4.1. Legionella Abundance in Dental Water and Biofilm Samples from the West Bank

This study is based on the first sampling study examining the prevalence of Legionella spp. in dental clinics and faculties in the West Bank. The analysis of water and biofilm samples was performed using cultivation-dependent and -independent methods targeting Legionella from the genus to the species level for L. pneumophila by molecular techniques, including conventional PCR and 16S rRNA sequencing [17].

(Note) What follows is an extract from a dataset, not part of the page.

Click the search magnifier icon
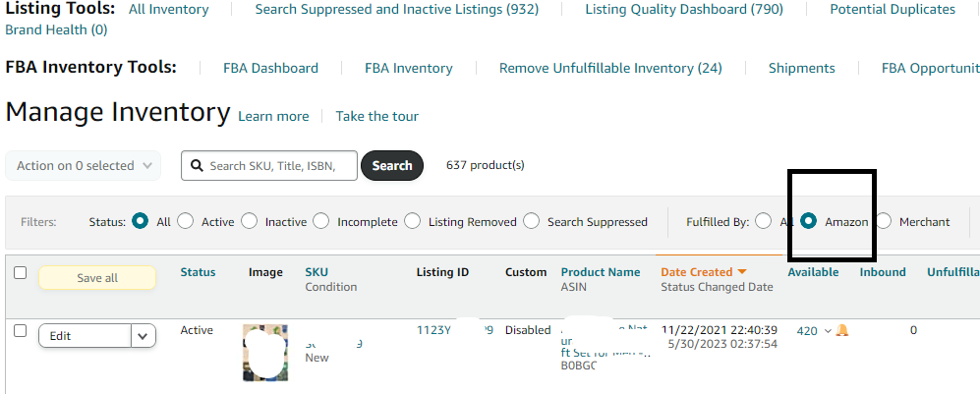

Generally, water samples had a far lower prevalence of Legionella compared to biofilms. Water samples tested positive for the presence of Legionella, with a prevalence of 14.6% by CDA and 69.7% by CIA. Biofilms had a higher prevalence, with 15.6% positive by CDA and 88.5% by CIA (Table 2). The findings of increased PCR-based detection in water and biofilms are consistent with our previous extensive study from eight hospitals across the West Bank [20]. The proposed sampling strategy helps identify contamination sources and improve maintenance for DUWLs. A multidisciplinary approach is crucial for proper DUWL management, ensuring safety for both personnel and patients while maintaining functionality [9].

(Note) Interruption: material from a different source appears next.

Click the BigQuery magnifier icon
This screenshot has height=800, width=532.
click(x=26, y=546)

All the samples in our study were collected at the beginning of the day to detect the highest level of Legionella by CDA. L. pneumophila was isolated from DUWL and tap water, as well as from biofilm swabs. The Legionella count from the water samples varied between 27 ± 9 CFU/L and 115 ± 11 CFU/L. The American Dental Association (ADA), in 1996, set a limit for DUWL to contain less than 200 CFU/mL. The Center for Disease Control and Prevention (CDC) in 2003 recommended ≤500 CFU/mL for non-surgical dental procedures [12]. Theoretically, the potential health hazard of Legionella to humans is associated with cell concentrations above 104 to 105 CFU/L of water [24]. Persistence of L. pneumophila in aquatic systems is a health hazard, and this is reflected in the medical research focus on this fastidious bacteria [25]. Recently, an extensive systematic review of bacterial biofilm in DUWL showed that the prevalence of L. pneumophila in DUWLs was estimated to be 12% (95%CI: 10–14%) [14]. According to the previous study, our results were in the cut-off value (11.8% in Biofilm dental unit) (Table 2).
The prevalence of Legionella in culture-based studies is in accordance with studies in the West Bank, Italy, and Greece [5,20,26,27,28]. However, many studies showed a much higher culturable L. pneumophila prevalence in water, e.g., 21.6%, 22%, and 40% in Kuwait, Tunisia [24,29], and Jordan [30], respectively. The prevalence of L. pneumophila was even higher (68.5%) in a study from northern Israel [31]. Almost half of the L. pneumophila isolates from the West Bank (n = 15, 60%) were obtained from biofilm samples (Table 2).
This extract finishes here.